Erros e Acertos de “Boa Vontade
Mundial”
Carlos
Cardoso Aveline
Os Himalaias, em obra de Nicholas Roerich
Estudante A:
Quais são as diferenças e semelhanças entre a teosofia clássica e a proposta de ação dos seguidores de Alice Bailey?
Estudante B:
O modo como devemos olhar para os empreendimentos humanos voltados para a fraternidade universal deve incluir tanto o espírito crítico como um voto de confiança no processo de aprendizado destes empreendimentos, que não ocorre de repente. Há aspectos positivos e negativos no movimento criado por Alice Bailey. Na média, a sua ação tem um caráter humanitário que é útil à evolução humana e estimula a consciência planetária. Os erros que vamos assinalar a seguir, como os equívocos que vemos na Sociedade Teosófica de Adyar, são pontos que podem e devem ser corrigidos.
A obra escrita de A. Bailey toma como alicerce e ponto de partida as afirmativas imaginárias feitas anteriormente sobre os Mestres de Sabedoria por Charles Leadbeater e Annie Besant. A teosofia folclórica de Adyar construiu um credo de adoração a Mestres amplamente imaginários. Bailey tomou esta literatura e esta construção “teológica” como seu ponto de largada.

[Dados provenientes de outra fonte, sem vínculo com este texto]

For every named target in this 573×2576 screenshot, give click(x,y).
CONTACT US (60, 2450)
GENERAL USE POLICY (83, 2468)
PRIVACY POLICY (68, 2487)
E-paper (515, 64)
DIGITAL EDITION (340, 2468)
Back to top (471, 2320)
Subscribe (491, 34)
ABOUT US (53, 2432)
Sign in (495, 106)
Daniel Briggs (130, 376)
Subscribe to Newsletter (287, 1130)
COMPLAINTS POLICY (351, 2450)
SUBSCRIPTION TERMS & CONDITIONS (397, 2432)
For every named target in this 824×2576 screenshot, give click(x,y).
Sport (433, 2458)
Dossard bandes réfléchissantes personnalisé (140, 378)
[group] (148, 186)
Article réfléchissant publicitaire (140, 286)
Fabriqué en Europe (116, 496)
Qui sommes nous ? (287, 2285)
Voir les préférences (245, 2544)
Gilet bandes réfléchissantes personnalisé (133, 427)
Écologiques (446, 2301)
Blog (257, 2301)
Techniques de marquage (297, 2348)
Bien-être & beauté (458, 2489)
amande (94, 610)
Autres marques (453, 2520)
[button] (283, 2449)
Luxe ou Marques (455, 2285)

Fogos-de-artifício não substituem sabedoria. Bailey constrói uma ampla rede de detalhes pessoais e de informações imaginárias sobre os Mestres, sua aparência física, suas atividades, suas casas físicas e outros temas de profunda irrelevância. Isto tudo tem como resultado prático desviar o foco mental do estudante para longe do que interessa, que é a substância da filosofia esotérica dada pelos Mahatmas à humanidade.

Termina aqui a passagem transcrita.